Task instructions:
Print the following data line for line, changing nothing.
---
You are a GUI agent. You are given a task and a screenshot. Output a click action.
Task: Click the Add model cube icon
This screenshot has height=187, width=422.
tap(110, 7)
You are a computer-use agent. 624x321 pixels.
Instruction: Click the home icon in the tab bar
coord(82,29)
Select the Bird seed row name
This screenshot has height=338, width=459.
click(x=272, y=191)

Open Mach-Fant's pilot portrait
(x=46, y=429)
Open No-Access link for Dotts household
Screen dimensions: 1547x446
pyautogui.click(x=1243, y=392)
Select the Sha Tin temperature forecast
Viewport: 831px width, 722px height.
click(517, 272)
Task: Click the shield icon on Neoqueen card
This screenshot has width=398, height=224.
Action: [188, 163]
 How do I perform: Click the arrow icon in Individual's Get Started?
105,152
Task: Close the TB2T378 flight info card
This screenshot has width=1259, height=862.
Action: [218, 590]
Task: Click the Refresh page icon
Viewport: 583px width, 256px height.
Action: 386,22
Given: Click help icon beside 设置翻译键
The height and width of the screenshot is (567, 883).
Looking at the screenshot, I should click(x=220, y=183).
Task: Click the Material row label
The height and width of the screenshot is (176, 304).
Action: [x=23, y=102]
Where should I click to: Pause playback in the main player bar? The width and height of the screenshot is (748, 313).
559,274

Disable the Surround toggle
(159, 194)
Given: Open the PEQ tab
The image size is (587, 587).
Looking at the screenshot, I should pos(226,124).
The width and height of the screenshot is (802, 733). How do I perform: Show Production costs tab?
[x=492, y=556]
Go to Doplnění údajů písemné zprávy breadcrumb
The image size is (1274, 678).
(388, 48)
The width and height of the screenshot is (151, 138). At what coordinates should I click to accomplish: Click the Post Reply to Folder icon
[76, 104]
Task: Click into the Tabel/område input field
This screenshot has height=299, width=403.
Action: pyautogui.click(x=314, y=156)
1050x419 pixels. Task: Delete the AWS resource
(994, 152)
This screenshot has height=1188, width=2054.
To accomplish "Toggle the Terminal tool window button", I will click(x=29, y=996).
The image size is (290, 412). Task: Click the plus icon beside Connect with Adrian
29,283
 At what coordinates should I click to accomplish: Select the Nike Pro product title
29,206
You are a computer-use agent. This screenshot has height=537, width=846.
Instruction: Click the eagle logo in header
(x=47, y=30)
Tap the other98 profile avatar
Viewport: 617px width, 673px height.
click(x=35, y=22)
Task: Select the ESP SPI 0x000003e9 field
---
Response:
You are a GUI agent. You are given a task and a screenshot. Output a click action.
Task: Click the Add model cube icon
This screenshot has height=187, width=422.
tap(110, 7)
You are a computer-use agent. 624x321 pixels.
Instruction: Click the home icon in the tab bar
coord(82,29)
Select the Bird seed row name
This screenshot has height=338, width=459.
click(x=272, y=191)

Open Mach-Fant's pilot portrait
(x=46, y=429)
Open No-Access link for Dotts household
Screen dimensions: 1547x446
pyautogui.click(x=1243, y=392)
Select the Sha Tin temperature forecast
Viewport: 831px width, 722px height.
click(517, 272)
Task: Click the shield icon on Neoqueen card
This screenshot has width=398, height=224.
Action: [188, 163]
 How do I perform: Click the arrow icon in Individual's Get Started?
105,152
Task: Close the TB2T378 flight info card
This screenshot has width=1259, height=862.
Action: [218, 590]
Task: Click the Refresh page icon
Viewport: 583px width, 256px height.
Action: 386,22
Given: Click help icon beside 设置翻译键
The height and width of the screenshot is (567, 883).
Looking at the screenshot, I should click(x=220, y=183).
Task: Click the Material row label
The height and width of the screenshot is (176, 304).
Action: [x=23, y=102]
Where should I click to: Pause playback in the main player bar? The width and height of the screenshot is (748, 313).
559,274

Disable the Surround toggle
(159, 194)
Given: Open the PEQ tab
The image size is (587, 587).
Looking at the screenshot, I should pos(226,124).
The width and height of the screenshot is (802, 733). How do I perform: Show Production costs tab?
[x=492, y=556]
Go to Doplnění údajů písemné zprávy breadcrumb
The image size is (1274, 678).
(388, 48)
The width and height of the screenshot is (151, 138). At what coordinates should I click to accomplish: Click the Post Reply to Folder icon
[76, 104]
Task: Click into the Tabel/område input field
This screenshot has height=299, width=403.
Action: pyautogui.click(x=314, y=156)
1050x419 pixels. Task: Delete the AWS resource
(994, 152)
This screenshot has height=1188, width=2054.
To accomplish "Toggle the Terminal tool window button", I will click(x=29, y=996).
The image size is (290, 412). Task: Click the plus icon beside Connect with Adrian
29,283
 At what coordinates should I click to accomplish: Select the Nike Pro product title
29,206
You are a computer-use agent. This screenshot has height=537, width=846.
Instruction: Click the eagle logo in header
(x=47, y=30)
Tap the other98 profile avatar
Viewport: 617px width, 673px height.
click(x=35, y=22)
Task: Select the ESP SPI 0x000003e9 field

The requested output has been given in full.